Rogue One is going to fail

Clip It: Each day, Jon Davis looks at the world of trailers, featurettes and clips and puts it all in perspective.

In the new trailer, the battle droid K-2SO (and new fan favorite?) warns Jyn Erso and her Rogue One crew that there's a “97.66% chance of failure.” That's pretty bad. In fact, it's terrible. This means they won't get the plans, they are all going to die, and the whole thing is going to be a tragedy. That's a rough movie going experience (although not as rough as Going the Distance with Drew Barrymore, trust me on this).

It's true that droids are not always the best at making calculations. In Empire Strikes Back, C-3P0 famously told Han Solo the “chance of successfully navigating an asteroid field was 3720 to 1.” We know that Han Solo defies the odds, that's why you never give him the odds. But are droids usually wrong? Droids are engineered beings, with incredibly accurate programming and operating systems, and they get things right more often than not, otherwise no one in the Star Wars universe would use them.

It's a common storytelling trope that if someone tells the heroes that no one has escaped Cave of Death, then these guys are the one who are going to escape the Cave of Death. And that makes sense. Why else would an audience watch? 

However. 97.6 percent chance of failure is really bad odds. So we must entertain the idea that everything goes sideways and disappointment abounds. What would happen to the Star Wars universe if the Rogue One mission fails?

1) All continuity is thrown out the window. None of the movies or TV shows count. They're going to all need to be redone with the rebels finding a different way to take down the empire. Something even more laborious and multi-pronged than one simple force shot into the core of the Death Star. Longtime fans might protest. I can't say I like the prospect, myself. I really enjoyed most of those movies and I'd hate to see them retconned out of existence. But we can't deny that Lucasfilm is not above tinkering.
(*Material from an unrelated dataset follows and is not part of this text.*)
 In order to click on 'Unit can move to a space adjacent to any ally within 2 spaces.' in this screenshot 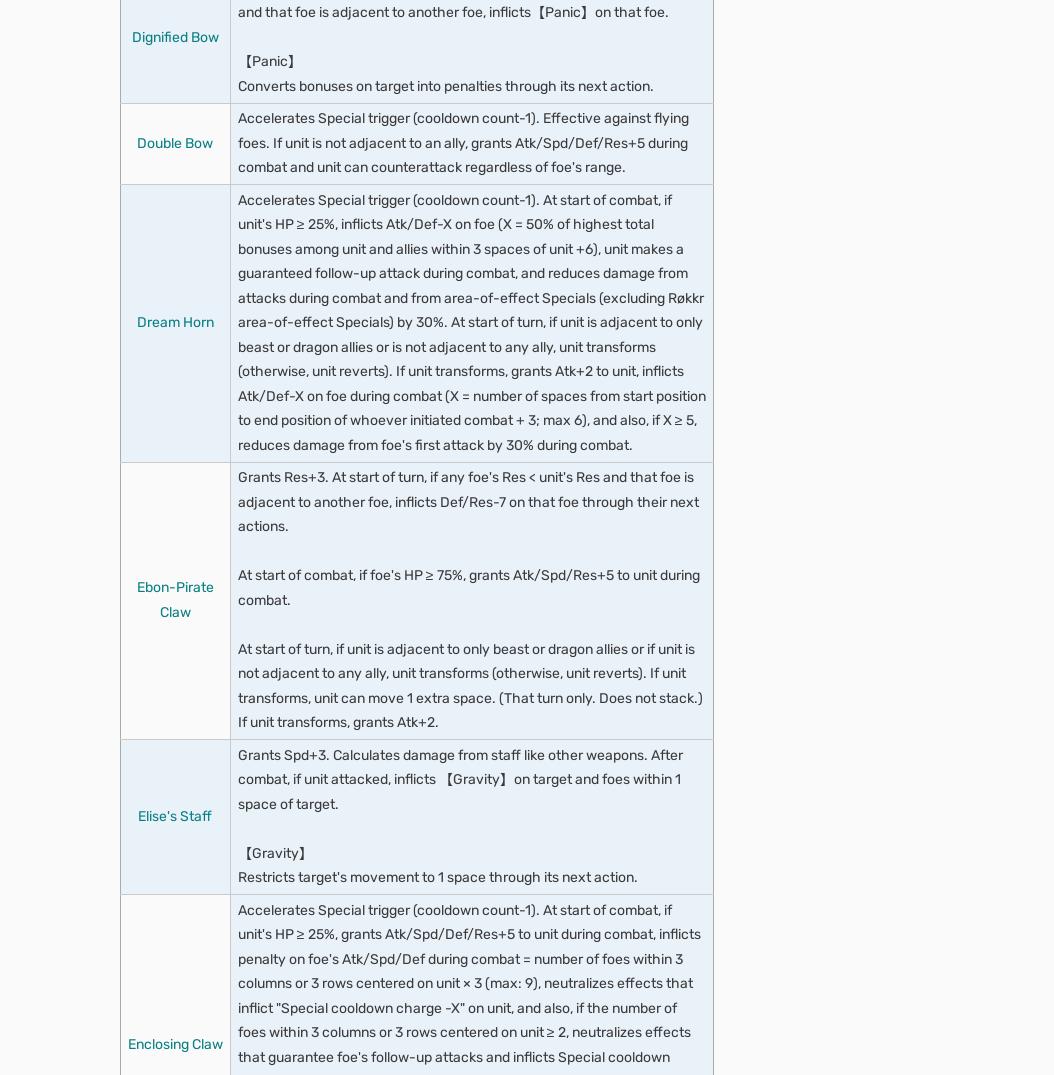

2) A separate timeline is created. This is something that Star Trek has done in recent years. We will have a Star Wars Prime universe where the plans were retrieved and a Star Wars Alternate universe where they weren't. Every time there's a new Star Wars project, we will have to call our parents and grandparents and debate with them: “Is this Star Wars Prime? Or Star Wars Alternate?” It makes everything more complicated but then again, if we can all handle that the third Fast & Furious movie takes place after the sixth Fast & Furious movie, then we can handle this. 

3) There will be a sequel to Rogue One that takes place before A New Hope and after Rogue One, and this time, they get right. So when the Rogue One characters all fail and die, the audience is shocked and the kids are crying, there's a message during the end credits:  “Don't worry, a new cast of characters will try again two summers from now!” Do we like the idea of a sequel with the exact same plot as the first movie? Of course we do. That's what sequels are all about. Maybe this will be a trilogy. Maybe the third movie of this saga will be called Rogue One: Third Time's a Charm. 

Either way, no matter if Jyn Erso and company wins or loses, I'm going to this movie. Please join me. I will buy your ticket but you have to pay me back.